§ Exercise aim
Transcribe the records from the line containing "You are a computer-use agent. The width" onward, up to and including the final line, exactly and without anything else.

§ Data for review
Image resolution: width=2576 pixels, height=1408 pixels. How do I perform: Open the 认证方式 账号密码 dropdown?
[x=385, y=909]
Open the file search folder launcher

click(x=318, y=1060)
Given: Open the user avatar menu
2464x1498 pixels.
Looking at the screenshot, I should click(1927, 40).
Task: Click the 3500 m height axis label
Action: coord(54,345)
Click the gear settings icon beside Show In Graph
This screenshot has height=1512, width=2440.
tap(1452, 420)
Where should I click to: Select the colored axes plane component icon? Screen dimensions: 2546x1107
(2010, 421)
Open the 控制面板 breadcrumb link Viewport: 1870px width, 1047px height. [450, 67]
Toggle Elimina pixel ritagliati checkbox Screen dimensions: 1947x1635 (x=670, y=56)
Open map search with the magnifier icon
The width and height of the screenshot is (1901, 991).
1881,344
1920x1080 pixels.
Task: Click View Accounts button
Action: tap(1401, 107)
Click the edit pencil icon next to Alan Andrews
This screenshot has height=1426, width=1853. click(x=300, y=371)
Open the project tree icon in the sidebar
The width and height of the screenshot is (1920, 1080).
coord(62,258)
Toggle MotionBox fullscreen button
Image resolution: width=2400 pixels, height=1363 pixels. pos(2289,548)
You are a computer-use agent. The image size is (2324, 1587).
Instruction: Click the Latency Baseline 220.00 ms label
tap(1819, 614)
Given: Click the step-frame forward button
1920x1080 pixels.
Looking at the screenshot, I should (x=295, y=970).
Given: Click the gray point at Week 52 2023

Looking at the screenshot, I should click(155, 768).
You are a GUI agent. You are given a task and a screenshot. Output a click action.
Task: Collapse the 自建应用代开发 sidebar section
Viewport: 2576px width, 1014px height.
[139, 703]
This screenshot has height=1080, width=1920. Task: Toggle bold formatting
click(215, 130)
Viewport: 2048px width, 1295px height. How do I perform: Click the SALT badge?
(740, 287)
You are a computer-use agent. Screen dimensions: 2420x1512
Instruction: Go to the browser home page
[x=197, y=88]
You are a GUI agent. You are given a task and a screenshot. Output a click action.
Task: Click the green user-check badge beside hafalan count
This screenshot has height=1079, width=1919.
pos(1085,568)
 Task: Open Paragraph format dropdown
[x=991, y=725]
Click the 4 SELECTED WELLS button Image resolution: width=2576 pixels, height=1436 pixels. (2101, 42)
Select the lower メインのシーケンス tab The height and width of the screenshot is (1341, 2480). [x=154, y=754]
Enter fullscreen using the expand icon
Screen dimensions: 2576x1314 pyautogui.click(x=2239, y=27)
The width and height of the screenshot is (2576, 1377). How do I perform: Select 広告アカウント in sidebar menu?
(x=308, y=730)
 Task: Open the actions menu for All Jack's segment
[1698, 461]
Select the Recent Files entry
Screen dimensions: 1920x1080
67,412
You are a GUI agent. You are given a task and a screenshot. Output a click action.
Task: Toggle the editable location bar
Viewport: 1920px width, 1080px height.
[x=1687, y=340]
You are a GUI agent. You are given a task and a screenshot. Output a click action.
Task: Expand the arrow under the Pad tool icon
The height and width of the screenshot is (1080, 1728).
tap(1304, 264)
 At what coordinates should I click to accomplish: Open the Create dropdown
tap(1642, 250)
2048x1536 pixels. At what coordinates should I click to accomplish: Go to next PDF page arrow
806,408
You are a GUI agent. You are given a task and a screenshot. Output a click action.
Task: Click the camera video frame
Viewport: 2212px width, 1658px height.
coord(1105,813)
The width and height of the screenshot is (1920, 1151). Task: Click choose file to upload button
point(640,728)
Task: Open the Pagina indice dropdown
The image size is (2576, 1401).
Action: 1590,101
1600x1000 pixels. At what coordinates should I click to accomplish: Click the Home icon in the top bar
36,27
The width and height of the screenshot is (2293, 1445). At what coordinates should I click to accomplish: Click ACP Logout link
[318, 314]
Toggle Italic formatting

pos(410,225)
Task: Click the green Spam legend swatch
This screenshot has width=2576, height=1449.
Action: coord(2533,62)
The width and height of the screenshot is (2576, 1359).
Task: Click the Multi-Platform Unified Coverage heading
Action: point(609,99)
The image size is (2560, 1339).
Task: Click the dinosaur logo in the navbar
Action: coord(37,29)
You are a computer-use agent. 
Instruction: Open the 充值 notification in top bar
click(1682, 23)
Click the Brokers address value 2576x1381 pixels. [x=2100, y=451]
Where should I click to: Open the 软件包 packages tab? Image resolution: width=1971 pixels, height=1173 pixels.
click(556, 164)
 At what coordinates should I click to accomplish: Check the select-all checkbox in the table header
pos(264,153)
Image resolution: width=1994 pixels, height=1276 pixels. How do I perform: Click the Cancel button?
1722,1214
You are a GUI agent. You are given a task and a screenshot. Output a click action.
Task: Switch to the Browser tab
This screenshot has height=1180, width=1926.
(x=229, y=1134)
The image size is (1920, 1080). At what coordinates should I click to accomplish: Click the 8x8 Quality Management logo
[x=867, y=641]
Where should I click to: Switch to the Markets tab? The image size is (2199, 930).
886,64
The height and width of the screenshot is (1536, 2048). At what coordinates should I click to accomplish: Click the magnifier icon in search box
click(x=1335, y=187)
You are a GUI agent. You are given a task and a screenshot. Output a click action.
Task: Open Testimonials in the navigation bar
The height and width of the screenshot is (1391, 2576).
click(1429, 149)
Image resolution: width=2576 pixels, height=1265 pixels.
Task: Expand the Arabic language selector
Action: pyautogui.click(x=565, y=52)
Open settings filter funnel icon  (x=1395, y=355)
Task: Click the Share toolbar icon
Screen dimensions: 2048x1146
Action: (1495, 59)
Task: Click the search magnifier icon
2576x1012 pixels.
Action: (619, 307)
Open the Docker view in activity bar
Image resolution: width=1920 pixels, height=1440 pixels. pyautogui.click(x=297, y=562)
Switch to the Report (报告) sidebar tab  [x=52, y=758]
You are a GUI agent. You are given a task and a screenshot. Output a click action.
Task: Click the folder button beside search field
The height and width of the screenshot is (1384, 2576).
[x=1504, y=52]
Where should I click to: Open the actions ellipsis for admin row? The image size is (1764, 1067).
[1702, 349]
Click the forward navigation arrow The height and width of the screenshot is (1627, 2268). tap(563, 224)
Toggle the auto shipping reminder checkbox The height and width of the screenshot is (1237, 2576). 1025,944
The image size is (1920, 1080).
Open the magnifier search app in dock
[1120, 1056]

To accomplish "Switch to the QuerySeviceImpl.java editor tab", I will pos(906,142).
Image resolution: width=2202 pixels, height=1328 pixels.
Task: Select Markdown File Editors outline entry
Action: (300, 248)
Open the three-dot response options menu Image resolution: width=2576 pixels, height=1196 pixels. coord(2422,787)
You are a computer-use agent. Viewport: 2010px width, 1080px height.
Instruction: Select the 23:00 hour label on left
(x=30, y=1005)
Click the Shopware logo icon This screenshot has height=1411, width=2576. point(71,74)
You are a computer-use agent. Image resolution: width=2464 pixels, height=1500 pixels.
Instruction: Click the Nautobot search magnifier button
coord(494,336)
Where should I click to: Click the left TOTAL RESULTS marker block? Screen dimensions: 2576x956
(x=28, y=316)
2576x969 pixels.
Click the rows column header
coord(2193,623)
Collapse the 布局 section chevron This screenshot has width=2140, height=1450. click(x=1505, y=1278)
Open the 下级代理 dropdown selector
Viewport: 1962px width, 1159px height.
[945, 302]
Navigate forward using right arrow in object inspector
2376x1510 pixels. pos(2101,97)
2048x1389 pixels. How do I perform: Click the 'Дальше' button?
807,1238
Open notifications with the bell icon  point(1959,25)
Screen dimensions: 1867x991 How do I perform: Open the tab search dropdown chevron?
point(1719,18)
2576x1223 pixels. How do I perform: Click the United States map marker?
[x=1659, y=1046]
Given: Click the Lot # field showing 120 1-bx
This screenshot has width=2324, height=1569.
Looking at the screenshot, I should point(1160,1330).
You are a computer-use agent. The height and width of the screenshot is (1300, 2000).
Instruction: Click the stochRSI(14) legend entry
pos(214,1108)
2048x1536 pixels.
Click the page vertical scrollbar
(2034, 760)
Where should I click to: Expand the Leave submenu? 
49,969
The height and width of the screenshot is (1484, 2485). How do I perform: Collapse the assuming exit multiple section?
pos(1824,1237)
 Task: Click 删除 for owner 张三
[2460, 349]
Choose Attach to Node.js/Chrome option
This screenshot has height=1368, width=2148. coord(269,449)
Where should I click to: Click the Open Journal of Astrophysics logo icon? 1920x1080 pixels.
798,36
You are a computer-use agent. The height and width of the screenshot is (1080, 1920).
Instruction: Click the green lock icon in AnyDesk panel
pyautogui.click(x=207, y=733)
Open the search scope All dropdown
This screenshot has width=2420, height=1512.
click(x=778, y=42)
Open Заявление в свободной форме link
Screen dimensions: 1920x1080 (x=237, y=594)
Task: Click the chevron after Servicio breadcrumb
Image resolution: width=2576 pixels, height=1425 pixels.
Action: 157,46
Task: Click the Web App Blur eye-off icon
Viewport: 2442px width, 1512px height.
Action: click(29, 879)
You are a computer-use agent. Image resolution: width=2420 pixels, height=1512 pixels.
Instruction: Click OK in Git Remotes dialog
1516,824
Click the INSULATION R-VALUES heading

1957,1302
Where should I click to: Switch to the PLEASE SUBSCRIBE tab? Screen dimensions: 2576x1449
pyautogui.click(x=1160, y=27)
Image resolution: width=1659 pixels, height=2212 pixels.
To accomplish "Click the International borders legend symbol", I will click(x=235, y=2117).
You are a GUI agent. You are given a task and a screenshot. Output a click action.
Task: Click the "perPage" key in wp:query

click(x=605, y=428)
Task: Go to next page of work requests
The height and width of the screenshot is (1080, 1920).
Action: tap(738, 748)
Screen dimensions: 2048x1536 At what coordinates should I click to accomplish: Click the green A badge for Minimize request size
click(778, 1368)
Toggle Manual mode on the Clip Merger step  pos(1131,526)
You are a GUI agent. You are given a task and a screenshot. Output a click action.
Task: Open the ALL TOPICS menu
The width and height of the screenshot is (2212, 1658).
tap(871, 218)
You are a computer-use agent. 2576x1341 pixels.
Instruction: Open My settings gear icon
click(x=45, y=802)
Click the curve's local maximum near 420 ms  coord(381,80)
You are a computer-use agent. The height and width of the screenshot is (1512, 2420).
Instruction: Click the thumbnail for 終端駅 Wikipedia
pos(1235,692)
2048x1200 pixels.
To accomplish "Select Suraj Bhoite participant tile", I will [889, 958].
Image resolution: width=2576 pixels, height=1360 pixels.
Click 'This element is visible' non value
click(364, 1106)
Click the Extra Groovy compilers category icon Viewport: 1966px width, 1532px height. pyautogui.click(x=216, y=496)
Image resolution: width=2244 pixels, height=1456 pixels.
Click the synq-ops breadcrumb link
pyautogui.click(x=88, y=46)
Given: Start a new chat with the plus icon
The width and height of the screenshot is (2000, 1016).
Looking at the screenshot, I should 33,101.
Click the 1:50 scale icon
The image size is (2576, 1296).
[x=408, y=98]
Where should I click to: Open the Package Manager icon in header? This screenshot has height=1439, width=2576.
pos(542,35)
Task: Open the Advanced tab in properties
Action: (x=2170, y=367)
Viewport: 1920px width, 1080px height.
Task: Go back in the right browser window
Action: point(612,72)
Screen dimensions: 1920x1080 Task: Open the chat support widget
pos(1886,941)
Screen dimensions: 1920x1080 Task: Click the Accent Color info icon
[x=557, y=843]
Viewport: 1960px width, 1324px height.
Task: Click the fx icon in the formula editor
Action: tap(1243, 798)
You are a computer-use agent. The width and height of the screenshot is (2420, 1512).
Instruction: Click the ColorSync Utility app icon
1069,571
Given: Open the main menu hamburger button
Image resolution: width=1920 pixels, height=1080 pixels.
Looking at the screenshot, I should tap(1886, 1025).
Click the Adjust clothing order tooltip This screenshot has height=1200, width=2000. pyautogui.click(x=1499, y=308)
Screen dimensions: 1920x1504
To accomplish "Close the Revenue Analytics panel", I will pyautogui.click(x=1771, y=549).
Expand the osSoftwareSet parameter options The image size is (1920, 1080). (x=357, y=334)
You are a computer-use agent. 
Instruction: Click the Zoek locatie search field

§ Solution to this task
You are a computer-use agent. The width and height of the screenshot is (2420, 1512).
Instruction: Click the ColorSync Utility app icon
1069,571
Given: Open the main menu hamburger button
Image resolution: width=1920 pixels, height=1080 pixels.
Looking at the screenshot, I should tap(1886, 1025).
Click the Adjust clothing order tooltip This screenshot has height=1200, width=2000. pyautogui.click(x=1499, y=308)
Screen dimensions: 1920x1504
To accomplish "Close the Revenue Analytics panel", I will pyautogui.click(x=1771, y=549).
Expand the osSoftwareSet parameter options The image size is (1920, 1080). (x=357, y=334)
You are a computer-use agent. 
Instruction: Click the Zoek locatie search field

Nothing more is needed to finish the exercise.